The output from a factor analysis will vary depending on the type of rotation you chose. Both orthogonal and oblique rotations will contain the following sections.

• **Communalities**. The communality of a given item is the proportion of its variance that can be accounted for by your factors. The communality for the initial extraction is always 1. This is because the full set of factors is specifically designed to account for the variability in the full set of items.

• **Total Variance Explained**. Provides you with the Eigen values and the amount of variance explained by each factor in both the initial and the rotated solutions.

• **Component Matrix**. Presents the factor loadings for the initial solution. Factor loadings can be interpreted as standardized regression coefficients, regressing the factor on the measures.

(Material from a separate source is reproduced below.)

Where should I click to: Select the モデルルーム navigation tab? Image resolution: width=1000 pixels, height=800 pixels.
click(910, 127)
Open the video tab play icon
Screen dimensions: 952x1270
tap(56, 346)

Factor loadings less than .3 are considered weak, loadings between .3 and .6 are considered moderate, and loadings greater than .6 are considered to be large.

__Factor analyses using an orthogonal rotation will include the following section.__

• **Rotated Component Matrix**. Provides the factor loadings for the orthogonal rotation. The rotated factor loadings can be interpreted in the same way as the unrotated factor loadings.

• **Component Transformation Matrix**. Provides the correlations between the factors in the original and in the rotated solutions.

__Factor analyses using an oblique rotation will include the following sections.__

• **Pattern Matrix**. Provides the factor loadings for the oblique rotation. The rotated factor loadings can be interpreted in the same way as the unrotated factor loadings.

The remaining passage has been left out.